The data storage 412 can be used to store any information associated with the student knowledge circuitry 404, teacher knowledge circuitry 406, source knowledge applier circuitry 408, and/or alignment circuitry 410. The example data storage 412 of the illustrated example of FIG. 4 can be implemented by any memory, storage device and/or storage disc for storing data such as flash memory, magnetic media, optical media, etc. Furthermore, the data stored in the example data storage 412 can be in any data format such as binary data, comma delimited data, tab delimited data, structured query language (SQL) structures, image data, etc.

FIG. 5 illustrates a block diagram 500 of an example implementation of the self-distillation circuitry 135 of FIG. 1. In FIG. 5, the self-distillation circuitry 135 includes example mutual distillation circuitry 504, example ensemble distillation circuitry 506, example loss identifier circuitry 508, example analyzer circuitry 510, and/or example data storage 512. The mutual distillation circuitry 504, the ensemble distillation circuitry 506, the loss identifier circuitry 508, the analyzer circuitry 510, and/or the data storage 512 are in communication using an example bus 514.

The mutual distillation circuitry 504 operates on the outputs of the knowledge adjustment circuitry 125 to determine loss associated with the teacher knowledge and the student knowledge data inputs. For example, the mutual distillation circuitry 504 identifies loss in accordance with Equations 4 and 5:

$\begin{matrix} {loss}_{t 2 s} = D (K_{s} ❘ ❘ K_{t}^{a u g}) & Equation 4 \end{matrix}$ $\begin{matrix} {loss}_{s 2 t} = D (K_{t}^{a u g} ❘ ❘ K_{s}) & Equation 5 \end{matrix}$

For example, the teacher to student knowledge loss (t2s) is defined as the divergence between the student knowledge (K_s) and the augmented teacher knowledge (K_t^aug). Likewise, the student to teacher knowledge loss (s2t) is defined as the divergence between the augmented teacher knowledge (K_t^aug) and the student knowledge (K_s). In some examples, the mutual distillation circuitry 504 uses Kullback-Liebler (KL) divergence to calculate the loss associated with student knowledge and/or teacher knowledge (e.g., to determine how a first probability distribution differs from a second, reference probability distribution). For example, a KL divergence for discrete probability distributions P and Q can be defined as D_KL(P∥Q). As shown in Equations 4 and 5, the KL divergence can be based on student knowledge (K_s) and the augmented teacher knowledge (K_t^aug), as shown using D (K_s∥K_t^aug) and D (K_t^aug∥K_s).
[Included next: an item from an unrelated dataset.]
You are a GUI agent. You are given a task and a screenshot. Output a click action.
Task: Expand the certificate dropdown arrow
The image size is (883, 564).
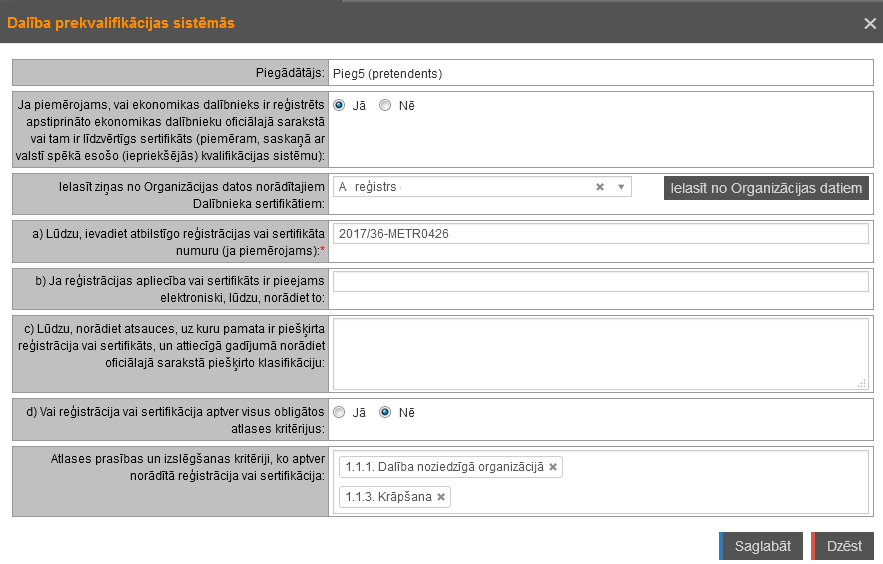tap(620, 187)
The ensemble distillation circuitry 506 performs ensemble distillation to identify loss associated with knowledge distillation from the ensemble branch to the teacher and/or student branch. For example, the ensemble distillation circuitry 506 determines the ensemble knowledge (e.g., K_ensemble) in accordance with Equation 6:

$\begin{matrix} K_{e n s e m b l e} = α * K_{t}^{a u g} + (1 - α) * K_{s} & Equation 6 \end{matrix}$

In the example of Equation 6, the ensemble knowledge (e.g., K_ensemble) is determined based on student knowledge (K_s) and the augmented teacher knowledge (K_t^aug). In some examples, losses in the self-distillation module are added together to form a total KD loss (e.g., based on alpha (α) hyperparameter values). To identify the total KD loss using the loss identifier circuitry 508, losses associated with the ensemble knowledge are determined using Equations 7 and 8:

$\begin{matrix} {loss}_{e 2 s} = D (K_{s} ❘ ❘ K_{e n s e m b l e}) & Equation 7 \end{matrix}$ $\begin{matrix} {loss}_{e 2 t} = D (K_{t} ❘ ❘ K_{e n s e m b l e}) & Equation 8 \end{matrix}$

For example, the ensemble to student knowledge loss (e2s) is defined as the divergence between student knowledge (K_s) and the ensemble knowledge (K_ensemble). Likewise, the ensemble to teacher knowledge loss (e2t) is defined as the divergence between teacher knowledge (K_t) and the ensemble knowledge (K_ensemble). In the example of Equation 7, KL divergence is identified using student knowledge (K_s) and the ensemble knowledge (K_ensemble) to determine a loss on ensemble logits when using student knowledge. In the example of Equation 8, KL divergence is identified using teacher knowledge (Kr) and the ensemble knowledge (K_ensemble) to determine a loss on ensemble logits when using teacher knowledge.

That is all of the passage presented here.